** Supplied records follows **
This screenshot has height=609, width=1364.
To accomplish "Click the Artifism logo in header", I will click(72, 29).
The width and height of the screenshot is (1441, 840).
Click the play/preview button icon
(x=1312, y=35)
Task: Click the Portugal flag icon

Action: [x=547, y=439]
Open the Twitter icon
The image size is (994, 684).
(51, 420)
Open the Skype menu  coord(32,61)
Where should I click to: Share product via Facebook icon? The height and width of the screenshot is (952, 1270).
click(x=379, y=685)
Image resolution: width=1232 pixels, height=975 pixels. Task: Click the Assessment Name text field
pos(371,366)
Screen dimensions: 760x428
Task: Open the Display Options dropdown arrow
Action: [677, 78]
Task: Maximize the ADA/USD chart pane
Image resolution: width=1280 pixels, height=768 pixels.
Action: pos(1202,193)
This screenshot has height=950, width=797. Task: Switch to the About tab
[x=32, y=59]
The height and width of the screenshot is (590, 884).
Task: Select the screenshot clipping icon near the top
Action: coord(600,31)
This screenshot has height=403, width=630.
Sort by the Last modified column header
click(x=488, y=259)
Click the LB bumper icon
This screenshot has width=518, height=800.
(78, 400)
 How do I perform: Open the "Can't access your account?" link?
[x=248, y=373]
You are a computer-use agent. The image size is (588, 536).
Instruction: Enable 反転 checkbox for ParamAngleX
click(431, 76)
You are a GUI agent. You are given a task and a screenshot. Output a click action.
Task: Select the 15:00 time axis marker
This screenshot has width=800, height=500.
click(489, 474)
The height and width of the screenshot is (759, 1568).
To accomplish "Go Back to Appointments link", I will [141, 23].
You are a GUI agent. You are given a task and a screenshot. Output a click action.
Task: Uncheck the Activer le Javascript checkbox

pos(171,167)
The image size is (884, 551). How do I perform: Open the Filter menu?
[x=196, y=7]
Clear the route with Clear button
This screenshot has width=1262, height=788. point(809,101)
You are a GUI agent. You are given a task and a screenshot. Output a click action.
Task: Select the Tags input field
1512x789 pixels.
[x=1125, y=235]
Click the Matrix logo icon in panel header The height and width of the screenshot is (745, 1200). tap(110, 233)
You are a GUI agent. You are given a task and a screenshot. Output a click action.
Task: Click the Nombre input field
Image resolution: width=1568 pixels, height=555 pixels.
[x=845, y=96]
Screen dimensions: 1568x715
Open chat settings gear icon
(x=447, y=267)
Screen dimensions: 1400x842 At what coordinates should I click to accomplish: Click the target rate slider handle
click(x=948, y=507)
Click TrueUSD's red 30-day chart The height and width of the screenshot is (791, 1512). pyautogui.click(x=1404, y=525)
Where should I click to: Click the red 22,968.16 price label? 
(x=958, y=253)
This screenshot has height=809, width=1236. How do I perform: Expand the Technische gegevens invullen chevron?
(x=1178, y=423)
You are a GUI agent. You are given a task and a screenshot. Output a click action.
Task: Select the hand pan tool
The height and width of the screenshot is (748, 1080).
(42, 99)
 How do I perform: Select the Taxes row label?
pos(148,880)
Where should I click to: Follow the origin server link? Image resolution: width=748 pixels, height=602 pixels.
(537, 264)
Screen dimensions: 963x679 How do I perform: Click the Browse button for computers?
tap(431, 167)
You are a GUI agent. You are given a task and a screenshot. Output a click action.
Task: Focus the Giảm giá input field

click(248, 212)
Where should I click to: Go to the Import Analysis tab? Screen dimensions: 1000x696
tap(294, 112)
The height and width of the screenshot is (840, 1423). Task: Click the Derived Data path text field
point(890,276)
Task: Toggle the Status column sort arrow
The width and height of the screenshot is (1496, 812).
** End of Supplied records **
**Aim of the exercise:** Using the material above, please reproduce each line exactly.

**Solution to the exercise:**
This screenshot has height=609, width=1364.
To accomplish "Click the Artifism logo in header", I will click(72, 29).
The width and height of the screenshot is (1441, 840).
Click the play/preview button icon
(x=1312, y=35)
Task: Click the Portugal flag icon

Action: [x=547, y=439]
Open the Twitter icon
The image size is (994, 684).
(51, 420)
Open the Skype menu  coord(32,61)
Where should I click to: Share product via Facebook icon? The height and width of the screenshot is (952, 1270).
click(x=379, y=685)
Image resolution: width=1232 pixels, height=975 pixels. Task: Click the Assessment Name text field
pos(371,366)
Screen dimensions: 760x428
Task: Open the Display Options dropdown arrow
Action: [677, 78]
Task: Maximize the ADA/USD chart pane
Image resolution: width=1280 pixels, height=768 pixels.
Action: pos(1202,193)
This screenshot has height=950, width=797. Task: Switch to the About tab
[x=32, y=59]
The height and width of the screenshot is (590, 884).
Task: Select the screenshot clipping icon near the top
Action: coord(600,31)
This screenshot has height=403, width=630.
Sort by the Last modified column header
click(x=488, y=259)
Click the LB bumper icon
This screenshot has width=518, height=800.
(78, 400)
 How do I perform: Open the "Can't access your account?" link?
[x=248, y=373]
You are a computer-use agent. The image size is (588, 536).
Instruction: Enable 反転 checkbox for ParamAngleX
click(431, 76)
You are a GUI agent. You are given a task and a screenshot. Output a click action.
Task: Select the 15:00 time axis marker
This screenshot has width=800, height=500.
click(489, 474)
The height and width of the screenshot is (759, 1568).
To accomplish "Go Back to Appointments link", I will [141, 23].
You are a GUI agent. You are given a task and a screenshot. Output a click action.
Task: Uncheck the Activer le Javascript checkbox

pos(171,167)
The image size is (884, 551). How do I perform: Open the Filter menu?
[x=196, y=7]
Clear the route with Clear button
This screenshot has width=1262, height=788. point(809,101)
You are a GUI agent. You are given a task and a screenshot. Output a click action.
Task: Select the Tags input field
1512x789 pixels.
[x=1125, y=235]
Click the Matrix logo icon in panel header The height and width of the screenshot is (745, 1200). tap(110, 233)
You are a GUI agent. You are given a task and a screenshot. Output a click action.
Task: Click the Nombre input field
Image resolution: width=1568 pixels, height=555 pixels.
[x=845, y=96]
Screen dimensions: 1568x715
Open chat settings gear icon
(x=447, y=267)
Screen dimensions: 1400x842 At what coordinates should I click to accomplish: Click the target rate slider handle
click(x=948, y=507)
Click TrueUSD's red 30-day chart The height and width of the screenshot is (791, 1512). pyautogui.click(x=1404, y=525)
Where should I click to: Click the red 22,968.16 price label? 
(x=958, y=253)
This screenshot has height=809, width=1236. How do I perform: Expand the Technische gegevens invullen chevron?
(x=1178, y=423)
You are a GUI agent. You are given a task and a screenshot. Output a click action.
Task: Select the hand pan tool
The height and width of the screenshot is (748, 1080).
(42, 99)
 How do I perform: Select the Taxes row label?
pos(148,880)
Where should I click to: Follow the origin server link? Image resolution: width=748 pixels, height=602 pixels.
(537, 264)
Screen dimensions: 963x679 How do I perform: Click the Browse button for computers?
tap(431, 167)
You are a GUI agent. You are given a task and a screenshot. Output a click action.
Task: Focus the Giảm giá input field

click(248, 212)
Where should I click to: Go to the Import Analysis tab? Screen dimensions: 1000x696
tap(294, 112)
The height and width of the screenshot is (840, 1423). Task: Click the Derived Data path text field
point(890,276)
Task: Toggle the Status column sort arrow
The width and height of the screenshot is (1496, 812).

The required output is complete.